Derived from mel command maya.cmds.insertKnotCurve

Example:

import pymel.core as pm

pm.insertKnotCurve( 'curve1', ch=True, p=0.3, nk=2 )
pm.insertKnotCurve( 'curve1.u[0.3]', ch=True, nk=2 )
# Both commands will insert two knots into curve1 at parameter value 0.3.
# Because the ch flag is used, a dependency node is created.

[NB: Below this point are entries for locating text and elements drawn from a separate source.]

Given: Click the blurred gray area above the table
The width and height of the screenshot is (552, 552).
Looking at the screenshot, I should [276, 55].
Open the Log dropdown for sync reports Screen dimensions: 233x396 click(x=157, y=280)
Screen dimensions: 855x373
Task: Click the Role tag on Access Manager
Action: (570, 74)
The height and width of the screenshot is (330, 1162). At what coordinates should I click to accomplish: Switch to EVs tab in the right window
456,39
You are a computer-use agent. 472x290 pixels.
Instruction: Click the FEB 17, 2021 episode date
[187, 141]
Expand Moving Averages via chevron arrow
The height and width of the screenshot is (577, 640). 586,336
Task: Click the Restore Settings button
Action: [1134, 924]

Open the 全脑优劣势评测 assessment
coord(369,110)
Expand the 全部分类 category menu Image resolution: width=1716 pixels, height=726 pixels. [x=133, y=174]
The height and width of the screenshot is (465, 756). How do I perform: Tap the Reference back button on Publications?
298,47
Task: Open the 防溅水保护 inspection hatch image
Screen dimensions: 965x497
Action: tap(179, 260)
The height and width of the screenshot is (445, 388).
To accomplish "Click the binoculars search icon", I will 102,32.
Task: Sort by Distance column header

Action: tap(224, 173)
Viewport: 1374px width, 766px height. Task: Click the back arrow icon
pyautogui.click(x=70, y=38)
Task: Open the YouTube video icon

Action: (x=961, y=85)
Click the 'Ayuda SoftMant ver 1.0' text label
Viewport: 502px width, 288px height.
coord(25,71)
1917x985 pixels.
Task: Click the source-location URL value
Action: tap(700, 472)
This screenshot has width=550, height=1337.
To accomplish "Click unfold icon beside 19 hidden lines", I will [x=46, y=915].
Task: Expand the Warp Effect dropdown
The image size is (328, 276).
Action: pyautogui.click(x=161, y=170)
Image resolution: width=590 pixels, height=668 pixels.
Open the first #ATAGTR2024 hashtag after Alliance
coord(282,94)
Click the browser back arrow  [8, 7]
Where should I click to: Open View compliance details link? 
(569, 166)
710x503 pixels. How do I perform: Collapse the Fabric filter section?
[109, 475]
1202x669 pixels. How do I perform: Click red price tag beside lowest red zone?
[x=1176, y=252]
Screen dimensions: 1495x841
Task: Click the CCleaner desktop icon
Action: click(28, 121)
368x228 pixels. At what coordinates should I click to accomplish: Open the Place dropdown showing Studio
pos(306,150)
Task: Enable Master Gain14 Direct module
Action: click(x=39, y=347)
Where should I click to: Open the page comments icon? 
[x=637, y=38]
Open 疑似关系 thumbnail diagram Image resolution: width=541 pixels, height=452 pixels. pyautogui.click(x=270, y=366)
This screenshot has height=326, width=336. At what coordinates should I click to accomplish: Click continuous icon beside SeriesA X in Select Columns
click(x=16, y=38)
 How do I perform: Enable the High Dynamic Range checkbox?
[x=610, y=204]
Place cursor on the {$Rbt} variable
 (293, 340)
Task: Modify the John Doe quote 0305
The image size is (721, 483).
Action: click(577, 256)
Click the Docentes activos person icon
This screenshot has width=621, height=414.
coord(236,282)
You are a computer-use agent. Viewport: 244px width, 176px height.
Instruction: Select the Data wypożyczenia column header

pm.insertKnotCurve( 'curve1', ch=True, add=False, p=0.5, nk=3 )
# Inserts enough knots into curve1 at parameter value 0.5 to
# achieve a knot multiplicity of 3.  Because the ch flag is used,
# a dependency node is created.

pm.insertKnotCurve( 'curve1', ch=True, p=(0.3, 0.5, 0.8) )
# Inserts a default of one knot at each parameter value: 0.3, 0.5 and 0.8.

pm.insertKnotCurve( 'curve1', ch=True, p=(0.3, 0.5, 0.8), nk=2 )
# Inserts two knots at each parameter value: 0.3, 0.5 and 0.8.

pm.insertKnotCurve( 'curve1', ch=True, p=(0.1, 0.3, 0.5, 0.8), nk=(1, 2) )
# RuntimeError: Number of knot flags must match number of parameter flags.